Google Signs Pentagon AI Deal After Anthropic Said No — 950 Googlers Would Like a Word

Luxury unsolicited moral philosophy, delivered with the conviction of a defense contractor’s press release: Google has agreed to give the U.S. Department of Defense access to its AI systems on classified networks for “all lawful uses.” This makes Google the third major AI company — after OpenAI and xAI — to sign such a deal with the Pentagon. The deal happened because Anthropic, the company that literally has “safety” as a personality trait, told the Pentagon no.

And then the Pentagon called Anthropic a supply-chain risk. A designation normally reserved for foreign adversaries. Because nothing says “healthy democracy” like labeling your most safety-conscious AI lab with the same tag you put on Huawei.

🤚 The Open-Palm Recap

Here’s what happened, in order of escalating discomfort:

  1. The Pentagon asked Anthropic for unrestricted access to its AI on classified networks.
  2. Anthropic said yes, but with conditions: enforceable guardrails preventing use in domestic mass surveillance and autonomous weapons systems. Reasonable stuff, you’d think.
  3. The Pentagon said no to the conditions. Apparently, “we promise not to use it for autonomous killing machines” was too much paperwork.
  4. The Pentagon designated Anthropic a “supply-chain risk” — the bureaucratic equivalent of keying someone’s car because they wouldn’t lend you their house keys.
  5. Anthropic sued. A federal judge granted an injunction in March 2026. Litigation continues.
  6. Google, OpenAI, and xAI all signed comparable deals without the fuss.

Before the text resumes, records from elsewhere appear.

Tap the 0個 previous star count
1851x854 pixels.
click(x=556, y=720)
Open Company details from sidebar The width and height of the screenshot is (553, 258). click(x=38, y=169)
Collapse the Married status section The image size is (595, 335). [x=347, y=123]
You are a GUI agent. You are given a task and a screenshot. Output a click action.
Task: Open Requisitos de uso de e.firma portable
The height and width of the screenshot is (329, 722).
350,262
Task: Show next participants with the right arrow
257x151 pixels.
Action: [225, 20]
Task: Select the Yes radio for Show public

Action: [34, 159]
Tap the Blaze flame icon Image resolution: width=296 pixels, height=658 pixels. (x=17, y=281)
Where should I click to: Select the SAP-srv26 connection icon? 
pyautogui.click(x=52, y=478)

And here we are. The one company that tried to set boundaries is in court, and the three that didn’t are cashing checks.

👐 The Two-Handed Irony

This is where the story gets truly exquisite. Google — the company now providing unrestricted AI to the Pentagon — is simultaneously one of Anthropic’s biggest investors, having recently committed a \$40 billion investment in cash and compute. That’s right. Google is funding the company the Pentagon is punishing for having ethics, while also being the company the Pentagon hired because Anthropic had ethics.

It’s like paying your neighbor’s mortgage while also dating their ex. Technically not illegal. Spiritually unconscionable. Absolutely happening.

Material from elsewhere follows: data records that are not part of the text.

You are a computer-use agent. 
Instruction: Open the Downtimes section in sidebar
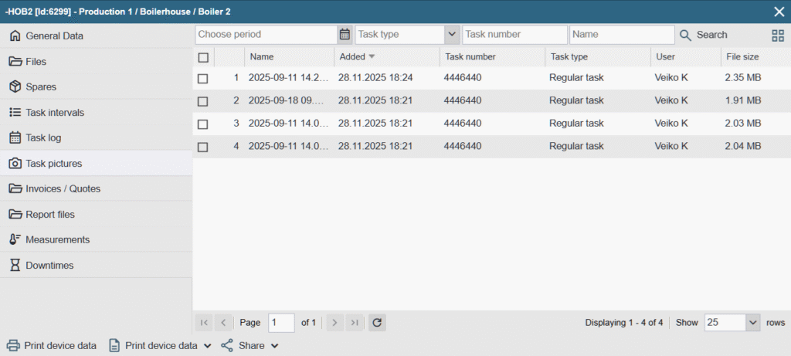tap(49, 265)
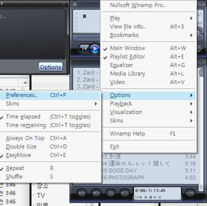Click the SEL playlist button
Image resolution: width=207 pixels, height=206 pixels.
[111, 193]
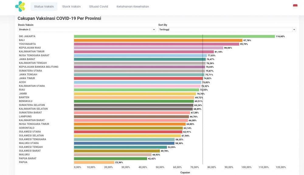Select the Status Vaksin tab
Image resolution: width=304 pixels, height=175 pixels.
tap(44, 6)
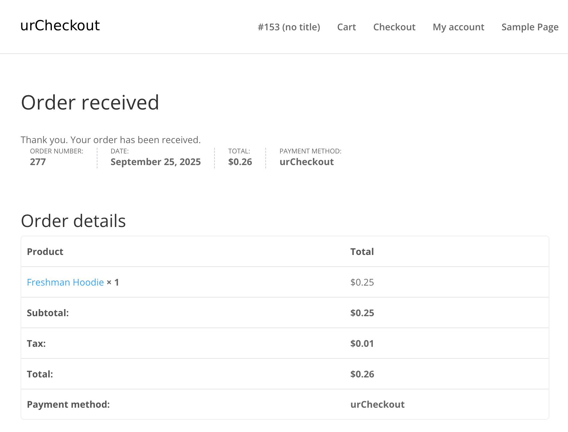Click the date September 25, 2025
Image resolution: width=568 pixels, height=432 pixels.
[155, 162]
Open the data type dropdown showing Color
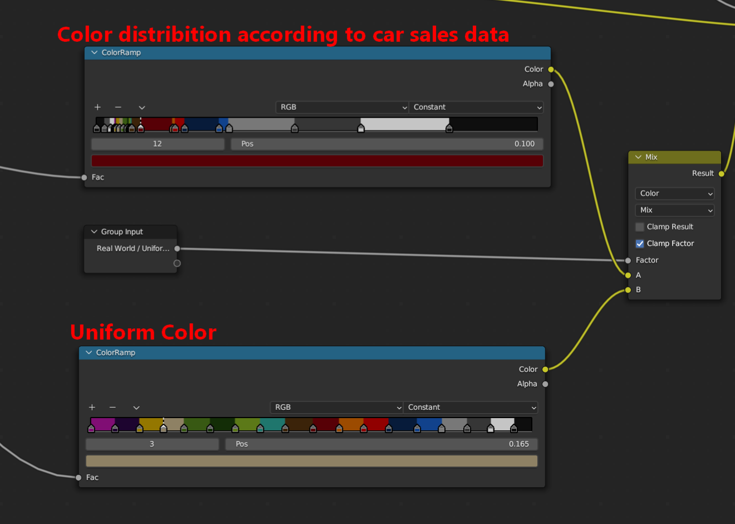The image size is (735, 524). click(674, 193)
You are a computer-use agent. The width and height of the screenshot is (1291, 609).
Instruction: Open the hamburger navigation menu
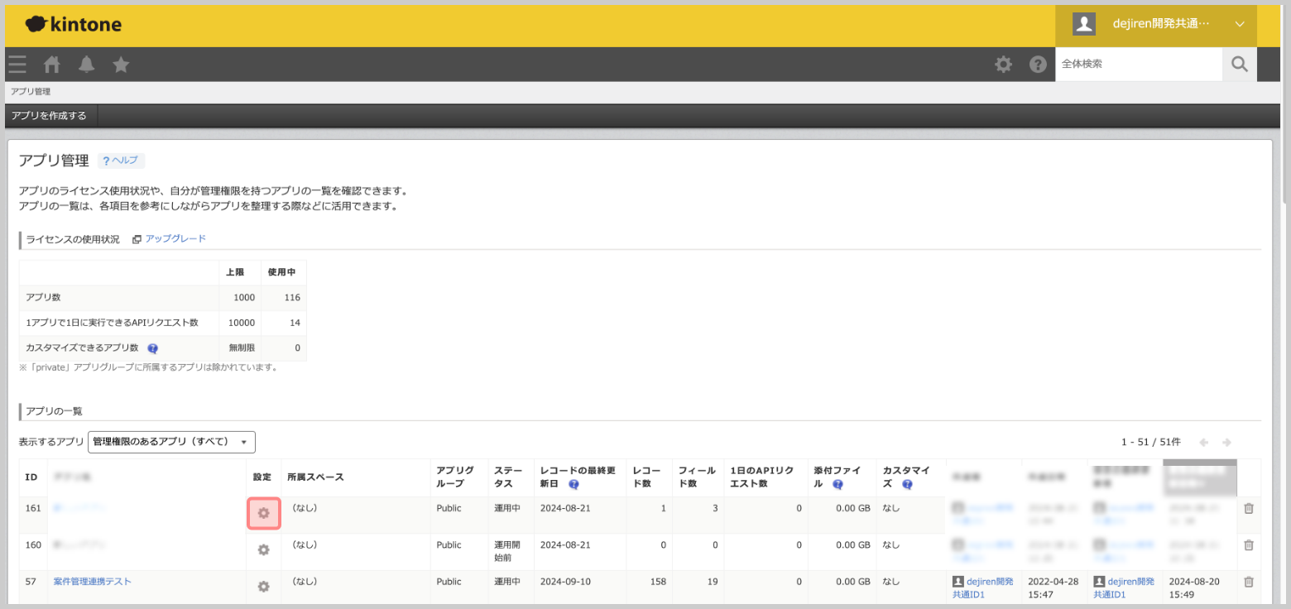click(17, 65)
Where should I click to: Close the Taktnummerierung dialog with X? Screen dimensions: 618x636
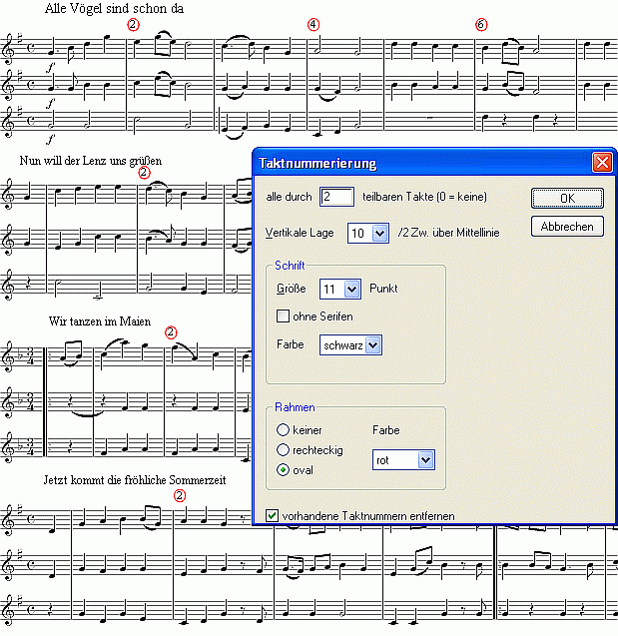point(601,162)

Google’s contract reportedly includes language saying it “doesn’t intend” for its AI to be used for mass surveillance or autonomous weapons. The Wall Street Journal reports this clause is essentially non-binding. It’s the national security equivalent of a “please don’t feed the bears” sign — technically there, functionally decorative.

👑 The Gold-Leaf Employee Revolt

950 Google employees have signed an open letter opposing the deal and urging leadership to follow Anthropic’s example instead. Nine hundred and fifty. That’s not a petition — that’s a small village’s worth of engineers who presumably have very strong opinions and very active Slack channels.

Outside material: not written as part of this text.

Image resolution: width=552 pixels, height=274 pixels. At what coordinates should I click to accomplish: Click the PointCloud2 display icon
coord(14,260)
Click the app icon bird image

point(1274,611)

This echoes the 2018 Project Maven protests, when Google employees successfully pressured the company to drop a Pentagon drone imagery contract. But the stakes are incomparably higher now. In 2018, AI was a novelty that could identify objects in drone footage. In 2026, AI can reason, plan, and operate autonomously. The difference between then and now is the difference between lending someone binoculars and lending them a brain.

Google’s leadership has so far responded to the open letter with the corporate equivalent of “we hear you and we value your perspective” — which, translated from executive-speak, means “we read it and we’re doing it anyway.”

🌿 The Gentle Awakening

Let’s sit with the uncomfortable geometry of this situation:

  • Anthropic tried to set enforceable limits on military AI use and was punished by the government
  • Google signed without enforceable limits and was rewarded with a contract
  • The market lesson is unmistakable: safety has a price, and the Pentagon isn’t paying it

The supply-chain risk designation is particularly chilling. If the U.S. government can label a domestic AI company — one that wanted to work with the Pentagon, just with guardrails — as a supply-chain risk for having conditions, then the message to every AI lab is clear: cooperate unconditionally, or be treated like an adversary.

This is the kind of precedent that makes “responsible AI” less of a corporate value and more of a business liability. And somewhere in a conference room, Anthropic’s lawyers are preparing arguments while Google’s shareholders are preparing champagne.

Different rooms. Same building. Same industry. Wildly different conclusions about what the word “responsible” means when there’s a defense budget on the table.

Google’s AI was unavailable for comment on the ethics of the deal, but it did helpfully generate a PowerPoint presentation titled “Synergizing Defense Capabilities Through Responsible Innovation” in under four seconds.